Task directions:
Return all lines from the entries below in which the word "will" is present.

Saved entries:
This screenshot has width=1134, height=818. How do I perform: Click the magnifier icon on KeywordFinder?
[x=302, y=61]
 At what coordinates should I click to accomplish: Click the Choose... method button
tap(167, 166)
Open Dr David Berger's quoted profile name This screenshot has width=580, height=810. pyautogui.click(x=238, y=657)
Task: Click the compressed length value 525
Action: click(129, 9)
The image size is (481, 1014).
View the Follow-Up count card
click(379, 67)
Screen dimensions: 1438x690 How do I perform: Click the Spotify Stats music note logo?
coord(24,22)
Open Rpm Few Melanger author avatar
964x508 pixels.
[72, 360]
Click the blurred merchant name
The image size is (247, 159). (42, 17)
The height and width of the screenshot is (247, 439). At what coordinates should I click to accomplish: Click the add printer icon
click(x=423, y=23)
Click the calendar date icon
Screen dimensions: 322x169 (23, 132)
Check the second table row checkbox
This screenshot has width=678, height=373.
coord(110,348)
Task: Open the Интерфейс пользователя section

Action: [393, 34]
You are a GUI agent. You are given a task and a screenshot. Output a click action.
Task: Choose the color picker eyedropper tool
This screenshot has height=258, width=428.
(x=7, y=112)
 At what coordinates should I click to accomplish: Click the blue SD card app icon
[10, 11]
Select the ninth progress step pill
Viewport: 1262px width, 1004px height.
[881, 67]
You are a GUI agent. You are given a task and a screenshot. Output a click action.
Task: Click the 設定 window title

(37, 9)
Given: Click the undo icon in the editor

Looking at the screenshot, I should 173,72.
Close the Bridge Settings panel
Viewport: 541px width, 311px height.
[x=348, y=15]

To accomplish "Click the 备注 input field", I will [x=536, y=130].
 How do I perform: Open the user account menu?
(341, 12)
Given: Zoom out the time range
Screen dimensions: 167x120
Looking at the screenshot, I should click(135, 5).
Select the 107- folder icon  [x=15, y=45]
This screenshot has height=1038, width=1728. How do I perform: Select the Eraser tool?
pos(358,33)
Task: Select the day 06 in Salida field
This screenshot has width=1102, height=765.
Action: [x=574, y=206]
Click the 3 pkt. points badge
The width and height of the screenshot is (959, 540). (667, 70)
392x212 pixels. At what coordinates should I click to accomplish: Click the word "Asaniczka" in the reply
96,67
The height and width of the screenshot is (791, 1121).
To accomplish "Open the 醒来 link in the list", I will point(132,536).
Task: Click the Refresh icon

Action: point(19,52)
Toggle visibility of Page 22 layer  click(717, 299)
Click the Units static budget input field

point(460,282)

Result of the task:
To accomplish "Click the 备注 input field", I will [x=536, y=130].
To accomplish "Open the 醒来 link in the list", I will point(132,536).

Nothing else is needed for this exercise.